Unisystem
- Unisystem logo
- Designers: C.J. Carella
- Publishers: Eden Studios, Inc.
- Publication: 2003
- Genres: Universal

= Unisystem =

Tabletop role-playing game system

Unisystem is a generic role-playing game system produced by Eden Studios, Inc. It is used in All Flesh Must Be Eaten, the Buffyverse role-playing games, CJ Carella's WitchCraft, Conspiracy X (2nd Ed.), and several other games. Games designed using Unisystem have been nominated for, and won, Origins Awards.

Unisystem was developed by C.J. Carella for the first editions of his WitchCraft and Armageddon role-playing games,
published by Myrmidion Press. Eden Studios uses Unisystem under an exclusive license, but has allowed other game companies to license the system. Eden Studios published WitchCraft 2nd Edition and their original All Flesh Must Be Eaten games as Unisystem games. Armageddon 2nd Edition and a new 2nd Edition of Eden's own Conspiracy X were later published using this gaming system.

== Gameplay ==
Unisystem games use a point-buy system to generate characters. Points are spent on Attributes, Skills, Qualities and Metaphysics. Drawbacks can be used to gain extra points.

Attributes represent the character's main six abilities, which in this case are three physical attributes: Strength, Dexterity, Constitution; and three mental attributes: Intelligence, Perception, Willpower. Characters also have a variety of Skills, Qualities and Drawbacks to give the character added perks or faults (respectively). Other Qualities and Drawbacks are of a Supernatural sort and are used to designate a character as a particular type of character (be it a Gifted human, a Vampyre, a Spirit, and so on) or detail what sort of magic they can do.

Actions are resolved by adding together the character's relevant Attribute, the applicable Skill, and a ten-sided die roll, plus any modifiers for difficulty; if the total is nine or greater, the action succeeds.
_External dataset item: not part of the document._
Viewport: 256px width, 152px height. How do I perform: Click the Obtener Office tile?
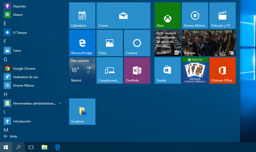tap(222, 70)
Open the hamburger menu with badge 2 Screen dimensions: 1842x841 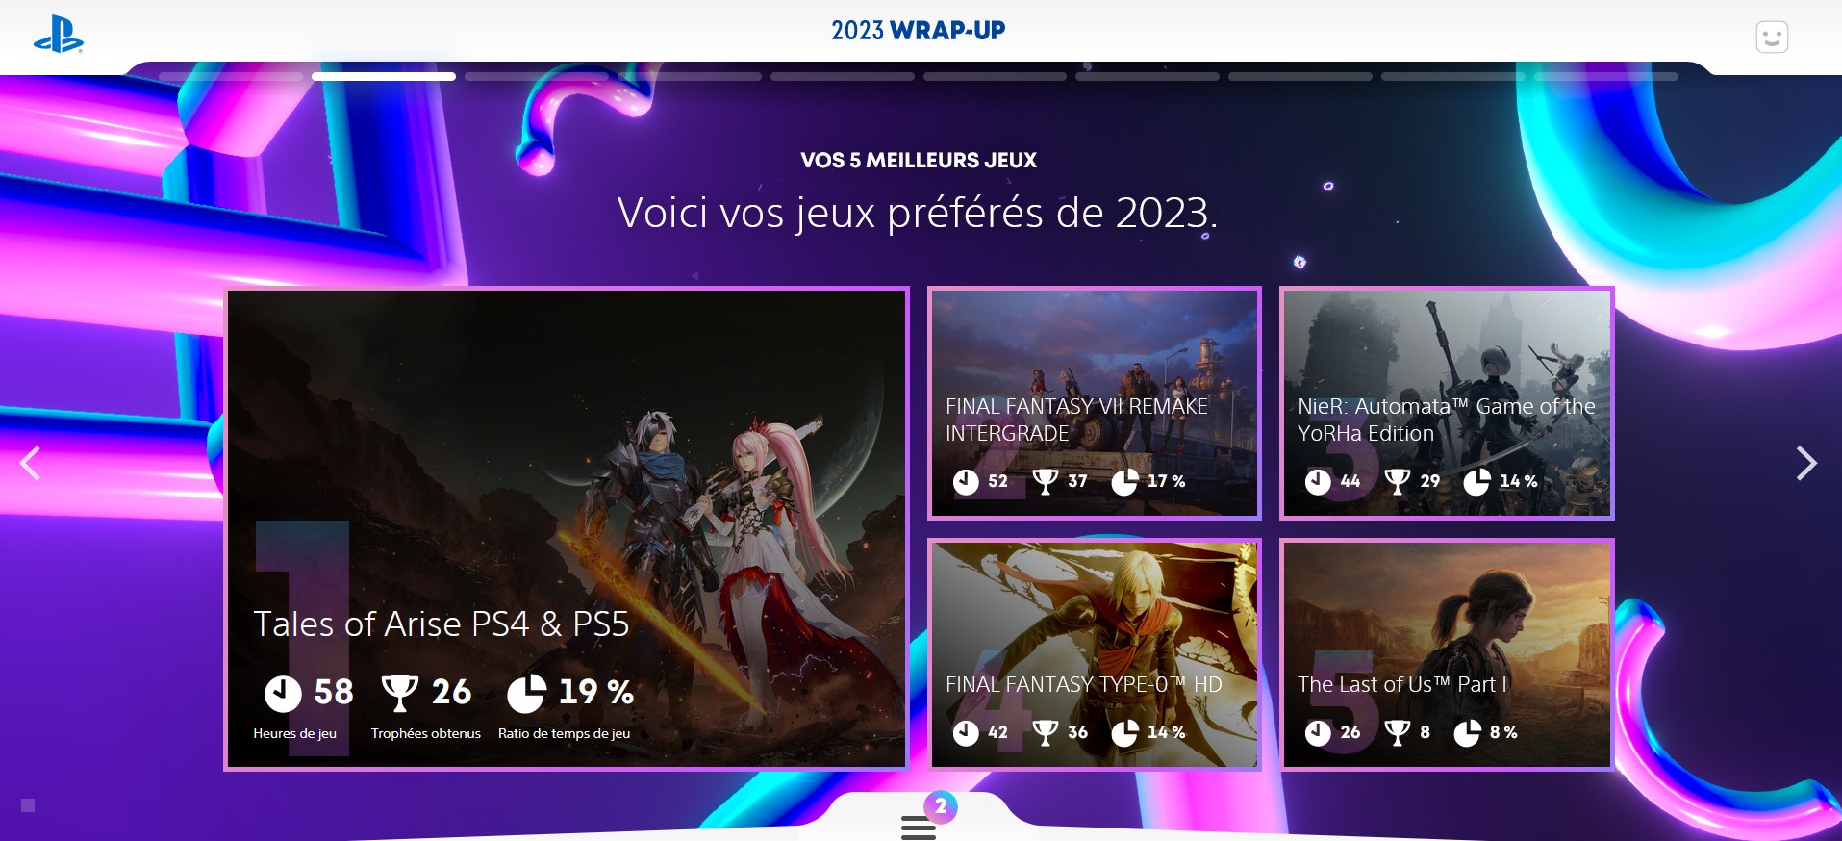click(919, 827)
Gamemasters (called "Chroniclers" in Classic, and "Directors" in Cinematic Unisystem) are also given tables of successes: characters that get a higher roll than the required nine have bonuses on their final outcome; this table describes how successful they turn out to be, and gives guidelines to figure out the resulting bonuses.

== Classic versus Cinematic ==
Unisystem can be divided into two sub-systems: Classic and Cinematic.
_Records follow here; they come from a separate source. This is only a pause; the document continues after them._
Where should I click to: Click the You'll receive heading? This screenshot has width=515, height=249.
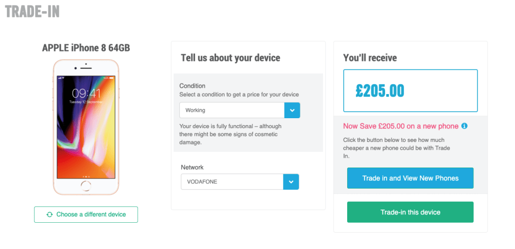pos(370,58)
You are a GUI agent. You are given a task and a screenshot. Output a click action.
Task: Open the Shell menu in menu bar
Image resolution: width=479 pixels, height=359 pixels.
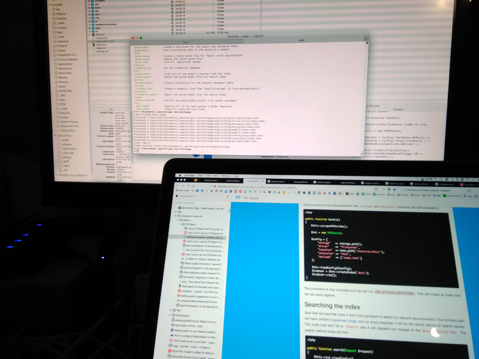(x=200, y=176)
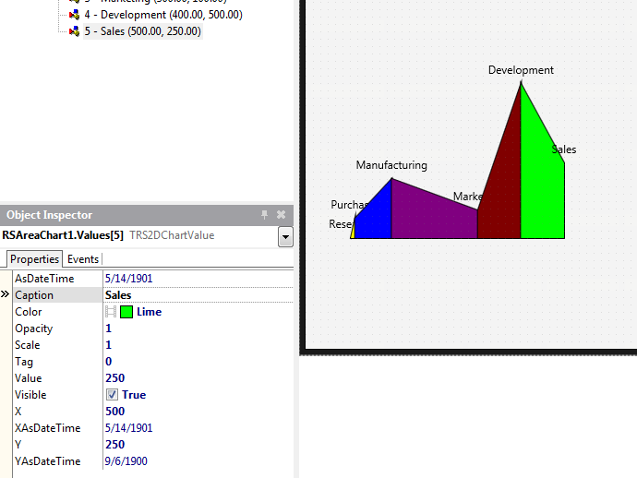This screenshot has height=478, width=637.
Task: Open the RSAreaChart1.Values[5] object selector dropdown
Action: 285,237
Classic Unisystem was developed first and is featured in All Flesh Must Be Eaten, Armageddon, Conspiracy X 2.0, Terra Primate and WitchCraft. It is typified by grittier, more realistic play, greater attention to detail in skills and combat, and the use of Secondary Attributes that are typically derived from the Primary Attributes. Essence, or the measure of life-force and magic, is also central to Classic Unisystem play.

Cinematic Unisystem was designed to mimic the "cinematic" exploits of characters. First developed for the Buffy the Vampire Slayer Roleplaying Game, it was later adopted for use in Angel,
Army of Darkness and Ghosts of Albion. Cinematic features a limited set of skills that cover most situations, no Secondary Attributes or Essence, simplified combat and flat damage resolution. Cinematic games also feature the use of Drama Points which allow the character to do things above and beyond what they could do under the system alone.

The chief difference between the systems are Drama Points (used only in the Cinematic system), and differences in magic system mechanics.

Despite the differences the two are still largely compatible, though every Cinematic Unisystem game offers an appendix to convert values from the Classic system, and the Buffy RPGs Magic Box supplement offers an appendix on converting between the Buffy magic system and the WitchCraft magic system.